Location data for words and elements
____

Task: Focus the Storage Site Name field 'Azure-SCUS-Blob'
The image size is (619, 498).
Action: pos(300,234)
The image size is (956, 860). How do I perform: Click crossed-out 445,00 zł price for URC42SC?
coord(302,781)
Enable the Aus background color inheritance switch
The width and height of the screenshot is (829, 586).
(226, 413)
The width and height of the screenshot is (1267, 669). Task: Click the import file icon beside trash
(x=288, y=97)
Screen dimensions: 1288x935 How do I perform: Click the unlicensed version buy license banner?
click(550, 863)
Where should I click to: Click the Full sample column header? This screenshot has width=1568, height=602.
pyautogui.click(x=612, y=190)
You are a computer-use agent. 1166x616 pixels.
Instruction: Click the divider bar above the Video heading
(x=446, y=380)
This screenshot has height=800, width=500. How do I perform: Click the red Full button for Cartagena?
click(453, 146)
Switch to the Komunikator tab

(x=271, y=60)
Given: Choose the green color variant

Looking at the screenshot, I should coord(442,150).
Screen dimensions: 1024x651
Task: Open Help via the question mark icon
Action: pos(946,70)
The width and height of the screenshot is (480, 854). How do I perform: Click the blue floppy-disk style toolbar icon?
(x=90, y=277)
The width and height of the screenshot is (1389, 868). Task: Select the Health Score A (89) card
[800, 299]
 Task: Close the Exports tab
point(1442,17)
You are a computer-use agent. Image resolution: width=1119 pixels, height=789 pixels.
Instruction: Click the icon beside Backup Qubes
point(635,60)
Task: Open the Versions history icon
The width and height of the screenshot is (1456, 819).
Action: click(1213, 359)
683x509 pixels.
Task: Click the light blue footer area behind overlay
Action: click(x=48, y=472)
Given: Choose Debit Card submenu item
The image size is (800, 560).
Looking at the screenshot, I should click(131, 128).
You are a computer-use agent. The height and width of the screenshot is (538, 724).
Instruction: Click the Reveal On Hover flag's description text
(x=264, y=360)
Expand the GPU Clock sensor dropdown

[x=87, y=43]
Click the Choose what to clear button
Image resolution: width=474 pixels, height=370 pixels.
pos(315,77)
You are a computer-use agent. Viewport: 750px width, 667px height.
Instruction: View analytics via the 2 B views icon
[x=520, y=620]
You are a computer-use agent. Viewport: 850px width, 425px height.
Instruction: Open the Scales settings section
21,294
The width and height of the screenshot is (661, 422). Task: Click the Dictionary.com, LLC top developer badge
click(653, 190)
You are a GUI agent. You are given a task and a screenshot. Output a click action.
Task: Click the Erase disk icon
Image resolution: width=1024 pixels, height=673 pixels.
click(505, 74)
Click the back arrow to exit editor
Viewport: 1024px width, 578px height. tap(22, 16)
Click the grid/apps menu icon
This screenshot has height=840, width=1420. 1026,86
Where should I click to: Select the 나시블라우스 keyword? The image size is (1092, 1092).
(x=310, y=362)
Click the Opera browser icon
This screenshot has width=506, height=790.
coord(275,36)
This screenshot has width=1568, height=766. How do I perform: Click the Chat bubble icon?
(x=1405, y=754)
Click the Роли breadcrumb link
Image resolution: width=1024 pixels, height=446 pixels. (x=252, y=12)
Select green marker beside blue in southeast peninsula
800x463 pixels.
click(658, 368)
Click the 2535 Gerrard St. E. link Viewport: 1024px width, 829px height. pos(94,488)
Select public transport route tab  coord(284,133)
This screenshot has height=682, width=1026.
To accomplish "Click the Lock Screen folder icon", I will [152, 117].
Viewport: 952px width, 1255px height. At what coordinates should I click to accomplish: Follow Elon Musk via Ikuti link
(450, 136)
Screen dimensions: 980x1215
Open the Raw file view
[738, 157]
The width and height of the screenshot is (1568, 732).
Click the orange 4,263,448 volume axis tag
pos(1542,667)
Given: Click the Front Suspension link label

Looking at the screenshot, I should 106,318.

____

## What you need to do
Could you retype all of the material above, line for line, with no changes at all?

## Reply to the exercise
Task: Focus the Storage Site Name field 'Azure-SCUS-Blob'
The image size is (619, 498).
Action: pos(300,234)
The image size is (956, 860). How do I perform: Click crossed-out 445,00 zł price for URC42SC?
coord(302,781)
Enable the Aus background color inheritance switch
The width and height of the screenshot is (829, 586).
(226, 413)
The width and height of the screenshot is (1267, 669). Task: Click the import file icon beside trash
(x=288, y=97)
Screen dimensions: 1288x935 How do I perform: Click the unlicensed version buy license banner?
click(550, 863)
Where should I click to: Click the Full sample column header? This screenshot has width=1568, height=602.
pyautogui.click(x=612, y=190)
You are a computer-use agent. 1166x616 pixels.
Instruction: Click the divider bar above the Video heading
(x=446, y=380)
This screenshot has height=800, width=500. How do I perform: Click the red Full button for Cartagena?
click(453, 146)
Switch to the Komunikator tab

(x=271, y=60)
Given: Choose the green color variant

Looking at the screenshot, I should coord(442,150).
Screen dimensions: 1024x651
Task: Open Help via the question mark icon
Action: pos(946,70)
The width and height of the screenshot is (480, 854). How do I perform: Click the blue floppy-disk style toolbar icon?
(x=90, y=277)
The width and height of the screenshot is (1389, 868). Task: Select the Health Score A (89) card
[800, 299]
 Task: Close the Exports tab
point(1442,17)
You are a computer-use agent. Image resolution: width=1119 pixels, height=789 pixels.
Instruction: Click the icon beside Backup Qubes
point(635,60)
Task: Open the Versions history icon
The width and height of the screenshot is (1456, 819).
Action: click(1213, 359)
683x509 pixels.
Task: Click the light blue footer area behind overlay
Action: click(x=48, y=472)
Given: Choose Debit Card submenu item
The image size is (800, 560).
Looking at the screenshot, I should click(131, 128).
You are a computer-use agent. The height and width of the screenshot is (538, 724).
Instruction: Click the Reveal On Hover flag's description text
(x=264, y=360)
Expand the GPU Clock sensor dropdown

[x=87, y=43]
Click the Choose what to clear button
Image resolution: width=474 pixels, height=370 pixels.
pos(315,77)
You are a computer-use agent. Viewport: 750px width, 667px height.
Instruction: View analytics via the 2 B views icon
[x=520, y=620]
You are a computer-use agent. Viewport: 850px width, 425px height.
Instruction: Open the Scales settings section
21,294
The width and height of the screenshot is (661, 422). Task: Click the Dictionary.com, LLC top developer badge
click(653, 190)
You are a GUI agent. You are given a task and a screenshot. Output a click action.
Task: Click the Erase disk icon
Image resolution: width=1024 pixels, height=673 pixels.
click(505, 74)
Click the back arrow to exit editor
Viewport: 1024px width, 578px height. tap(22, 16)
Click the grid/apps menu icon
This screenshot has height=840, width=1420. 1026,86
Where should I click to: Select the 나시블라우스 keyword? The image size is (1092, 1092).
(x=310, y=362)
Click the Opera browser icon
This screenshot has width=506, height=790.
coord(275,36)
This screenshot has width=1568, height=766. How do I perform: Click the Chat bubble icon?
(x=1405, y=754)
Click the Роли breadcrumb link
Image resolution: width=1024 pixels, height=446 pixels. (x=252, y=12)
Select green marker beside blue in southeast peninsula
800x463 pixels.
click(658, 368)
Click the 2535 Gerrard St. E. link Viewport: 1024px width, 829px height. pos(94,488)
Select public transport route tab  coord(284,133)
This screenshot has height=682, width=1026.
To accomplish "Click the Lock Screen folder icon", I will [152, 117].
Viewport: 952px width, 1255px height. At what coordinates should I click to accomplish: Follow Elon Musk via Ikuti link
(450, 136)
Screen dimensions: 980x1215
Open the Raw file view
[738, 157]
The width and height of the screenshot is (1568, 732).
Click the orange 4,263,448 volume axis tag
pos(1542,667)
Given: Click the Front Suspension link label

Looking at the screenshot, I should 106,318.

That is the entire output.